____ INPUT RECORDS

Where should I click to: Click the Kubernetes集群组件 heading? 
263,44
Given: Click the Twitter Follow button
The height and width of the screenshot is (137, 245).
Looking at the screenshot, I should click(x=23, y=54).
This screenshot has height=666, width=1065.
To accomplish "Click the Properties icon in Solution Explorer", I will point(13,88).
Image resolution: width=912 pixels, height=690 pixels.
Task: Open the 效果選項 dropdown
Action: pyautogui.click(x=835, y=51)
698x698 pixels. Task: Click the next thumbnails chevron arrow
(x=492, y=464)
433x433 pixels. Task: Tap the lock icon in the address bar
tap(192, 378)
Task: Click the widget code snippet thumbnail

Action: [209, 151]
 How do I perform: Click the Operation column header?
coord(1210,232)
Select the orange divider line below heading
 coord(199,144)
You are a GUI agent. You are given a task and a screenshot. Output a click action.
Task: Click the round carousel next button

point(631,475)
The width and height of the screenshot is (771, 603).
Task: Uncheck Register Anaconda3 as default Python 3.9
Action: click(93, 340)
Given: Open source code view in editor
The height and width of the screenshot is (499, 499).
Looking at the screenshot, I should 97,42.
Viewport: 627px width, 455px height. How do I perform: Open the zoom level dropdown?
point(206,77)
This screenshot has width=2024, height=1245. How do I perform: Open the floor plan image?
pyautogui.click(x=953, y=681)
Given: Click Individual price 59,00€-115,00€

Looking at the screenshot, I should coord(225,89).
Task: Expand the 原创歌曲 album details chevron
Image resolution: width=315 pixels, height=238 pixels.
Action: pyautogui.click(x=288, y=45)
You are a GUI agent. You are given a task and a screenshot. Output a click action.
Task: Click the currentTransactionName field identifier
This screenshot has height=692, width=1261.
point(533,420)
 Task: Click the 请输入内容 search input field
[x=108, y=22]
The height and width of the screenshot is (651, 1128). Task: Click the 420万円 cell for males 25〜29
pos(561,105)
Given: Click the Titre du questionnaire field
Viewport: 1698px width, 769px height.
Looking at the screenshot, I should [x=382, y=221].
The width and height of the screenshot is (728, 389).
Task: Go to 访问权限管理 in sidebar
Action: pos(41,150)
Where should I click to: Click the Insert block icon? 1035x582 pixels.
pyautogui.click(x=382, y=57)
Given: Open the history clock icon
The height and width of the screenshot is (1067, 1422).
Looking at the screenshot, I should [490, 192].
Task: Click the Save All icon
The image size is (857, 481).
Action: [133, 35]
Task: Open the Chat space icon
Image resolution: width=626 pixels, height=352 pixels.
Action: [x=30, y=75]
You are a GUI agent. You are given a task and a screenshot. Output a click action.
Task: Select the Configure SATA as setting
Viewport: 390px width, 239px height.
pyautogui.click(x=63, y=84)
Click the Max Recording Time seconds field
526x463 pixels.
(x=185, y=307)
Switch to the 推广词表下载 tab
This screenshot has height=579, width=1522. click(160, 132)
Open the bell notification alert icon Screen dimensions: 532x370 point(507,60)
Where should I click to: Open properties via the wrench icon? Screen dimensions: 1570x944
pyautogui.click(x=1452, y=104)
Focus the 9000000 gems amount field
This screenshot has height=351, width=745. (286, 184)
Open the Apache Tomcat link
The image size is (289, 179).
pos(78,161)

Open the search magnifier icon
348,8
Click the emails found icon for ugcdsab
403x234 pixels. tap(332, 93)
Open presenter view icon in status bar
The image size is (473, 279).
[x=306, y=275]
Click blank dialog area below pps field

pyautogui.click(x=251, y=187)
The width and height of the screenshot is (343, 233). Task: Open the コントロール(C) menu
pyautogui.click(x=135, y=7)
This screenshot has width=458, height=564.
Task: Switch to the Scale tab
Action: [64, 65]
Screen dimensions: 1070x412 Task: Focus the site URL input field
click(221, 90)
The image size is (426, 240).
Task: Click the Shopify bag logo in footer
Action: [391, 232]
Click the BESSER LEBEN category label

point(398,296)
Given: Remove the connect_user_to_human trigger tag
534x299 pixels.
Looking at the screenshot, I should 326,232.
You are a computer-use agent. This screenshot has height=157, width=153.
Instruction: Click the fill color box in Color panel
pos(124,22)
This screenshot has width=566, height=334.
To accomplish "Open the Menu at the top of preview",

________

■ **DIRECTION**
Can you give all of the material above as a JSON list of strings, with one string per line and blank lines omitted?

■ **RESPONSE BELOW**
[
  "Where should I click to: Click the Kubernetes集群组件 heading? ",
  "263,44",
  "Given: Click the Twitter Follow button",
  "The height and width of the screenshot is (137, 245).",
  "Looking at the screenshot, I should click(x=23, y=54).",
  "This screenshot has height=666, width=1065.",
  "To accomplish \"Click the Properties icon in Solution Explorer\", I will point(13,88).",
  "Image resolution: width=912 pixels, height=690 pixels.",
  "Task: Open the 效果選項 dropdown",
  "Action: pyautogui.click(x=835, y=51)",
  "698x698 pixels. Task: Click the next thumbnails chevron arrow",
  "(x=492, y=464)",
  "433x433 pixels. Task: Tap the lock icon in the address bar",
  "tap(192, 378)",
  "Task: Click the widget code snippet thumbnail",
  "Action: [209, 151]",
  " How do I perform: Click the Operation column header?",
  "coord(1210,232)",
  "Select the orange divider line below heading",
  " coord(199,144)",
  "You are a GUI agent. You are given a task and a screenshot. Output a click action.",
  "Task: Click the round carousel next button",
  "point(631,475)",
  "The width and height of the screenshot is (771, 603).",
  "Task: Uncheck Register Anaconda3 as default Python 3.9",
  "Action: click(93, 340)",
  "Given: Open source code view in editor",
  "The height and width of the screenshot is (499, 499).",
  "Looking at the screenshot, I should 97,42.",
  "Viewport: 627px width, 455px height. How do I perform: Open the zoom level dropdown?",
  "point(206,77)",
  "This screenshot has width=2024, height=1245. How do I perform: Open the floor plan image?",
  "pyautogui.click(x=953, y=681)",
  "Given: Click Individual price 59,00€-115,00€",
  "Looking at the screenshot, I should coord(225,89).",
  "Task: Expand the 原创歌曲 album details chevron",
  "Image resolution: width=315 pixels, height=238 pixels.",
  "Action: pyautogui.click(x=288, y=45)",
  "You are a GUI agent. You are given a task and a screenshot. Output a click action.",
  "Task: Click the currentTransactionName field identifier",
  "This screenshot has height=692, width=1261.",
  "point(533,420)",
  " Task: Click the 请输入内容 search input field",
  "[x=108, y=22]",
  "The height and width of the screenshot is (651, 1128). Task: Click the 420万円 cell for males 25〜29",
  "pos(561,105)",
  "Given: Click the Titre du questionnaire field",
  "Viewport: 1698px width, 769px height.",
  "Looking at the screenshot, I should [x=382, y=221].",
  "The width and height of the screenshot is (728, 389).",
  "Task: Go to 访问权限管理 in sidebar",
  "Action: pos(41,150)",
  "Where should I click to: Click the Insert block icon? 1035x582 pixels.",
  "pyautogui.click(x=382, y=57)",
  "Given: Open the history clock icon",
  "The height and width of the screenshot is (1067, 1422).",
  "Looking at the screenshot, I should [490, 192].",
  "Task: Click the Save All icon",
  "The image size is (857, 481).",
  "Action: [133, 35]",
  "Task: Open the Chat space icon",
  "Image resolution: width=626 pixels, height=352 pixels.",
  "Action: [x=30, y=75]",
  "You are a GUI agent. You are given a task and a screenshot. Output a click action.",
  "Task: Select the Configure SATA as setting",
  "Viewport: 390px width, 239px height.",
  "pyautogui.click(x=63, y=84)",
  "Click the Max Recording Time seconds field",
  "526x463 pixels.",
  "(x=185, y=307)",
  "Switch to the 推广词表下载 tab",
  "This screenshot has height=579, width=1522. click(160, 132)",
  "Open the bell notification alert icon Screen dimensions: 532x370 point(507,60)",
  "Where should I click to: Open properties via the wrench icon? Screen dimensions: 1570x944",
  "pyautogui.click(x=1452, y=104)",
  "Focus the 9000000 gems amount field",
  "This screenshot has height=351, width=745. (286, 184)",
  "Open the Apache Tomcat link",
  "The image size is (289, 179).",
  "pos(78,161)",
  "Open the search magnifier icon",
  "348,8",
  "Click the emails found icon for ugcdsab",
  "403x234 pixels. tap(332, 93)",
  "Open presenter view icon in status bar",
  "The image size is (473, 279).",
  "[x=306, y=275]",
  "Click blank dialog area below pps field",
  "pyautogui.click(x=251, y=187)",
  "The width and height of the screenshot is (343, 233). Task: Open the コントロール(C) menu",
  "pyautogui.click(x=135, y=7)",
  "This screenshot has width=458, height=564.",
  "Task: Switch to the Scale tab",
  "Action: [64, 65]",
  "Screen dimensions: 1070x412 Task: Focus the site URL input field",
  "click(221, 90)",
  "The image size is (426, 240).",
  "Task: Click the Shopify bag logo in footer",
  "Action: [391, 232]",
  "Click the BESSER LEBEN category label",
  "point(398,296)",
  "Given: Remove the connect_user_to_human trigger tag",
  "534x299 pixels.",
  "Looking at the screenshot, I should 326,232.",
  "You are a computer-use agent. This screenshot has height=157, width=153.",
  "Instruction: Click the fill color box in Color panel",
  "pos(124,22)",
  "This screenshot has width=566, height=334.",
  "To accomplish \"Open the Menu at the top of preview\","
]